Evaluation of Saccharomyces Boulardii Combined With Standard Quadruple Therapy for Eradication of Helicobacter Pylori

Study Description

Brief Summary

The eradication rate of standard quadruple therapy has become less successful due to low compliance and high resistance to the antibiotics. Therefore, it is necessary to develop new treatment strategies that increase the eradication rate and reduce adverse effects. The aims of this prospective study is to investigate the efficacy of Saccharomyces Boulardii sachets for eradication of Hp, compared with standard quadruple therap.

Detailed Description

In China, the first-line therapy to treat Helicobacter pylori (Hp) consists of a bismuth-based proton pump inhibitor (PPI) and two antibiotics for 14 days. But, eradication has become less successful due to low compliance and high resistance to the antibiotics. Therefore, it is necessary to develop new treatment strategies that increase the eradication rate and reduce adverse effects. Several studies previously suggested that probiotics could be effective for improving Hp eradication rate or reducing adverse events with PPI-based triple therapy. But, their effect for eradication of Hp is not yet conclusive. And the experiments now available about efficacy of Saccharomyces Boulardii were mainly combined with triple therapy.

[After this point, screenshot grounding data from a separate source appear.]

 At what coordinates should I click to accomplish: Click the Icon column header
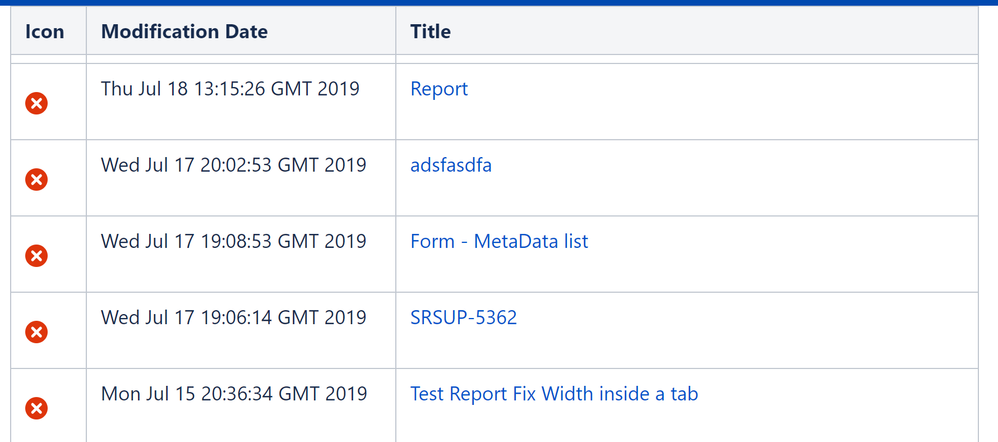tap(44, 31)
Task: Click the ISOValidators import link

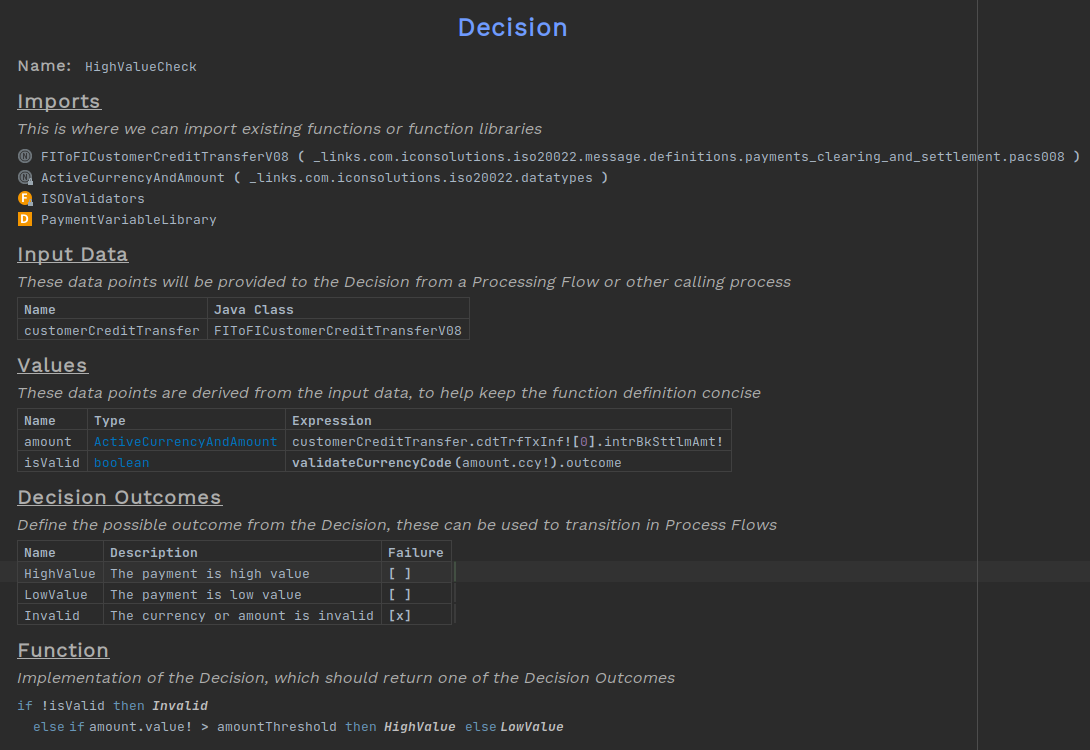Action: 93,198
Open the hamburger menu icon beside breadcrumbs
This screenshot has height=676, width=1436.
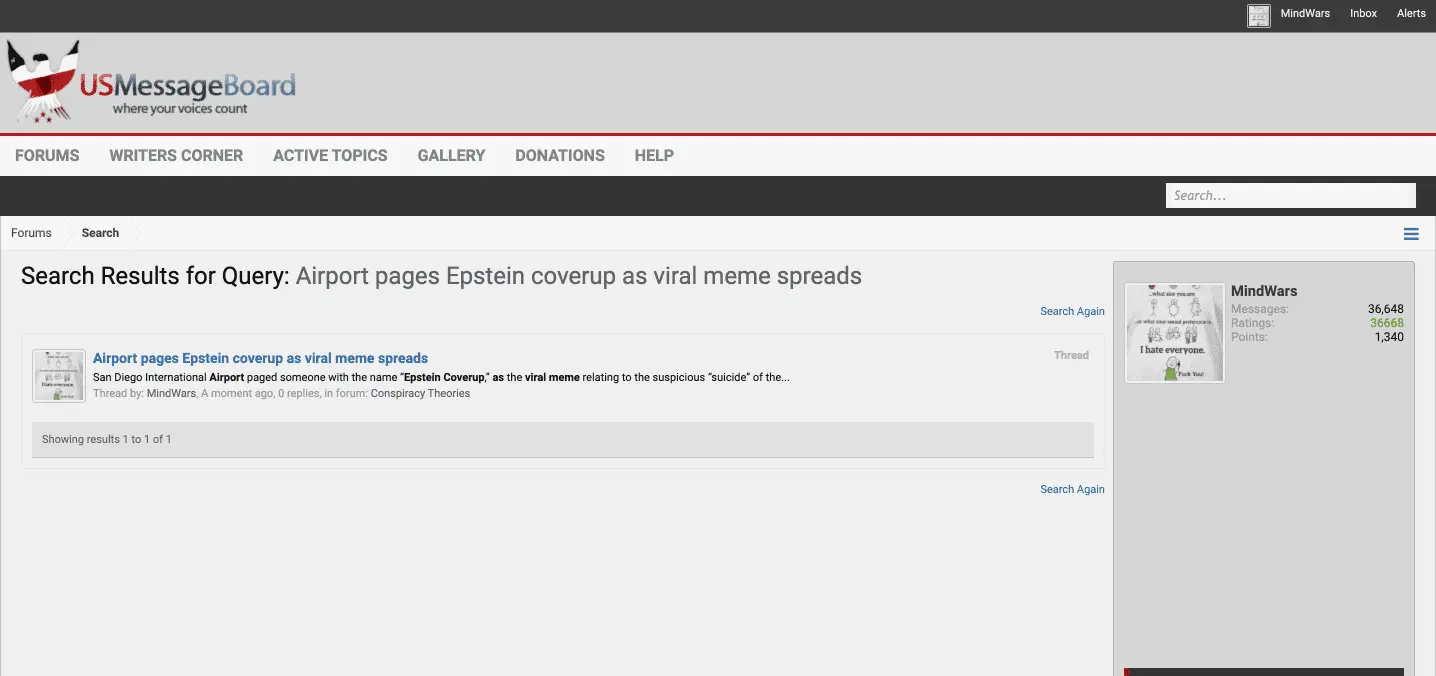pyautogui.click(x=1411, y=234)
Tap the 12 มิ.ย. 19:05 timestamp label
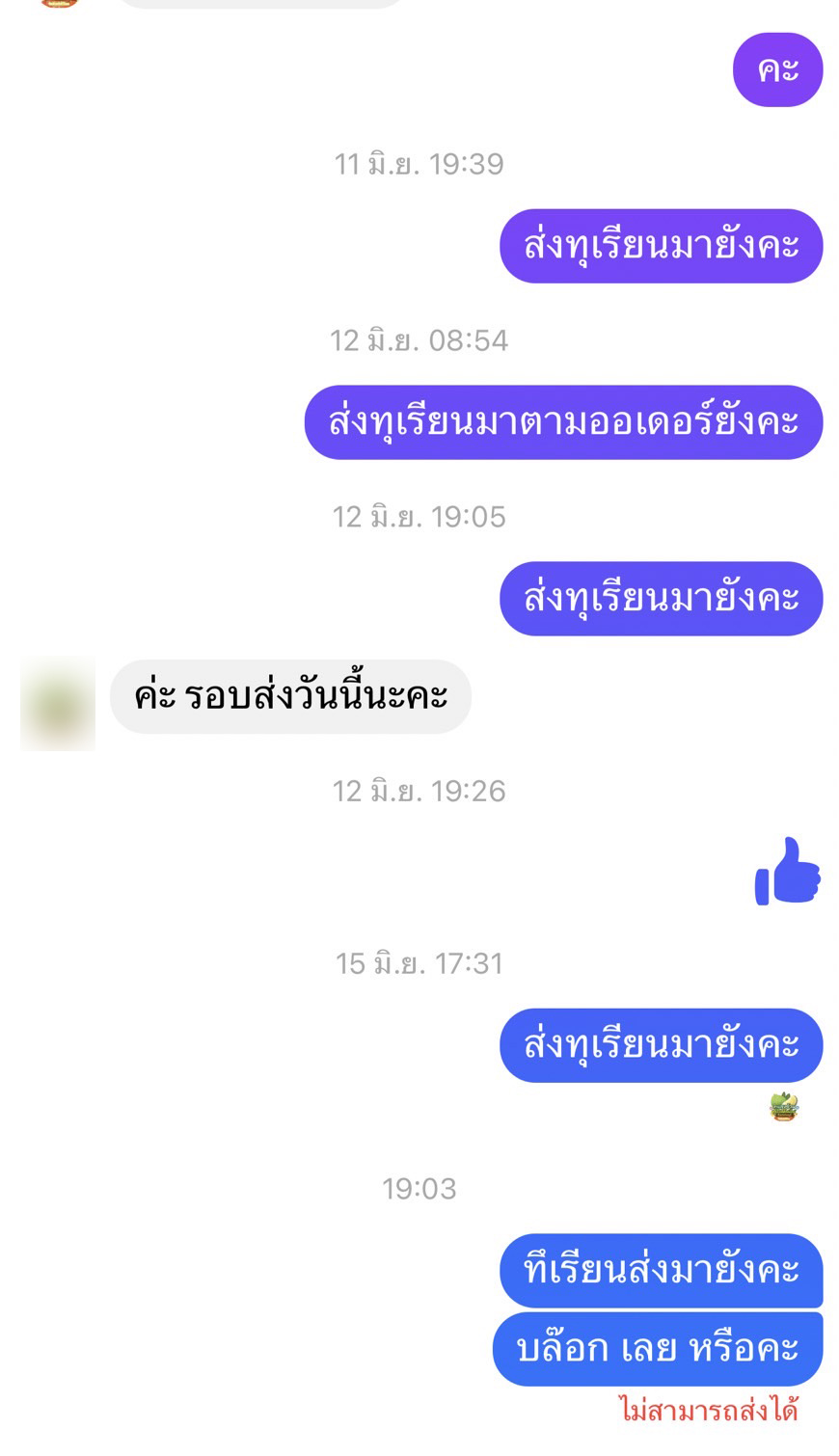Screen dimensions: 839x1456 tap(420, 517)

The aims of this prospective study is to investigate the efficacy of Saccharomyces Boulardii sachets for eradication of Hp, compared with standard quadruple therapy.

Study Design

Outcome Measures

Primary Outcome Measures

1. Helicobacter pylori eradication [6 weeks after treatment initiation]

   to investigate the efficacy of Saccharomyces Boulardii sachets for eradication of Hp, compared with standard quadruple therapy.

Secondary Outcome Measures

1. Incidence of adverse events [2 weeks and 4-12 weeks after treatment initiation]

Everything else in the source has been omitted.